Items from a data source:
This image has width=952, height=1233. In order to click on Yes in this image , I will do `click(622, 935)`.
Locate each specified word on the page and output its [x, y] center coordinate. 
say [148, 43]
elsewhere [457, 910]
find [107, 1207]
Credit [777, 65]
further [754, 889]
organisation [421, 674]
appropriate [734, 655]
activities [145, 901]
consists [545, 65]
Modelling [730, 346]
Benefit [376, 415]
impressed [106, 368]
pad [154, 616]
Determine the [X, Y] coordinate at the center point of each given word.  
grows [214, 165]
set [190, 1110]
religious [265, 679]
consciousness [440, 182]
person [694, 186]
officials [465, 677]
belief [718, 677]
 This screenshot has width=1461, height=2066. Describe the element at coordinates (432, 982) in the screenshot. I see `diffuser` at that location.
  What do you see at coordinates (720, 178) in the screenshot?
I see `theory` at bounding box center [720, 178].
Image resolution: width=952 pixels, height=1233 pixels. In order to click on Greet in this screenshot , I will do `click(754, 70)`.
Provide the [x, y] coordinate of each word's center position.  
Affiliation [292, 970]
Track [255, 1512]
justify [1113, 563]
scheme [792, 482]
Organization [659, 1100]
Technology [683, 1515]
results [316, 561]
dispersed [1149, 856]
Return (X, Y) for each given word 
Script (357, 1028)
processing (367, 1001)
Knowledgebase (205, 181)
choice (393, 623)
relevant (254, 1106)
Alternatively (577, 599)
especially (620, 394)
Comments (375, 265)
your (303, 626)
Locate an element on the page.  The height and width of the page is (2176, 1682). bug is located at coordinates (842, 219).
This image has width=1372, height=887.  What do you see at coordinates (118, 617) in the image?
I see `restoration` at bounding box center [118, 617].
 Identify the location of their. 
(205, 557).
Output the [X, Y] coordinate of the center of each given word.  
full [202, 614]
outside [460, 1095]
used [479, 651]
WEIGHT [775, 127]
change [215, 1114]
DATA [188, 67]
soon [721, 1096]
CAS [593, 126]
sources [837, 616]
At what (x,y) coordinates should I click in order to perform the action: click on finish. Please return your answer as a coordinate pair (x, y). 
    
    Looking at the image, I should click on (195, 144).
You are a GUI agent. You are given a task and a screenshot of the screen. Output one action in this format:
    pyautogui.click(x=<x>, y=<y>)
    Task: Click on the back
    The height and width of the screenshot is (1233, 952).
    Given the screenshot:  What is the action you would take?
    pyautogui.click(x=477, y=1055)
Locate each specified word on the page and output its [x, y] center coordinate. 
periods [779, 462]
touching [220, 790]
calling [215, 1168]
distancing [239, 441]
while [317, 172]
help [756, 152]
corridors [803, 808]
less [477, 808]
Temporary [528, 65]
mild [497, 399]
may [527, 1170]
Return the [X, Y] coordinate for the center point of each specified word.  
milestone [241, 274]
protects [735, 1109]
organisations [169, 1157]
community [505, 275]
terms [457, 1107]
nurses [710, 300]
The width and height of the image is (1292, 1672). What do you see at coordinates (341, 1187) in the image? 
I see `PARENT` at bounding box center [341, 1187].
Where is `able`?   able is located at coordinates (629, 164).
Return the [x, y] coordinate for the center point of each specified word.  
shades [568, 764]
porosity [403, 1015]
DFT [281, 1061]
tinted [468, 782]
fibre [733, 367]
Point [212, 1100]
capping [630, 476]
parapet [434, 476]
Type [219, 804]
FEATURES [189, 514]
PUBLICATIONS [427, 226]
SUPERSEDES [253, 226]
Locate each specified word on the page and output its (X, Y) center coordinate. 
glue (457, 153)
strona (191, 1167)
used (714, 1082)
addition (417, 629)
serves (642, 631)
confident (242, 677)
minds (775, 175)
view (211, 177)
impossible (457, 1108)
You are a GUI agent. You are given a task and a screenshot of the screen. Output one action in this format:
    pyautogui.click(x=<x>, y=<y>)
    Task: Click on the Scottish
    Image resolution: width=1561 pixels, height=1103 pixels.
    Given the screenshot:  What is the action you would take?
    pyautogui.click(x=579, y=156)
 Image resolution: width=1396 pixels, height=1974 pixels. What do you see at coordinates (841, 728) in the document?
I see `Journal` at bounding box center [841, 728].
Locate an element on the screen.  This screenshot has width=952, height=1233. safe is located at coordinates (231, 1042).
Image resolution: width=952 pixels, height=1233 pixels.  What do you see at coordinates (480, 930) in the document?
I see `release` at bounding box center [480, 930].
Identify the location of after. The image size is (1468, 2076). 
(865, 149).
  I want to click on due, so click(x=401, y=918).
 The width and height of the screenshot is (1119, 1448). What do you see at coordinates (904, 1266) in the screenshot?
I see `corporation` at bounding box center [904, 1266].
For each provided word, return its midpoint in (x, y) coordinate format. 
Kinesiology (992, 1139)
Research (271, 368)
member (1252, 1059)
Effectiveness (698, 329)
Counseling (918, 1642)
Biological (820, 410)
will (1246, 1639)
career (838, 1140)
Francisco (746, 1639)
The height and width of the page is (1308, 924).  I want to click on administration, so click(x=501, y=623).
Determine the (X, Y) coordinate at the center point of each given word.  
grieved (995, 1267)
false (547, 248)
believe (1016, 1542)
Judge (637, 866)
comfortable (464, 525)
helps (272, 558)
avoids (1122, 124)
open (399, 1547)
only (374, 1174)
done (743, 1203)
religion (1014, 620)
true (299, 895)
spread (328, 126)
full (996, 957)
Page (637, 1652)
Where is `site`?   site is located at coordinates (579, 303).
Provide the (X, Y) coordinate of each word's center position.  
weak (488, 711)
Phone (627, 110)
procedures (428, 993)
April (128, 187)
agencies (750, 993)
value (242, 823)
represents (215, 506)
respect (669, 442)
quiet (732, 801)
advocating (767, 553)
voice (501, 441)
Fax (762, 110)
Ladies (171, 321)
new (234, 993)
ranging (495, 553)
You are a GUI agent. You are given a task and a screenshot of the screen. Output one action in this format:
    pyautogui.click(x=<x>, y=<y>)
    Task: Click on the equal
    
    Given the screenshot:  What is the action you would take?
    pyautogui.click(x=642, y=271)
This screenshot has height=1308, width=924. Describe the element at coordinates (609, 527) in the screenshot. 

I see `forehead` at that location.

- **EXERCISE AIM**: Lay out the items in the stretch from the line containing "open (399, 1547)" through the line containing "coordinates (579, 303)." as a two-column CSV with the headers item and answer. Give one row per item, and put each value in a single quoted field with line breaks replaced by spaces.

- **THE SOLUTION**:
item,answer
"open","(399, 1547)"
"only","(374, 1174)"
"done","(743, 1203)"
"religion","(1014, 620)"
"true","(299, 895)"
"spread","(328, 126)"
"full","(996, 957)"
"Page","(637, 1652)"
"Where is `site`?","site is located at coordinates (579, 303)."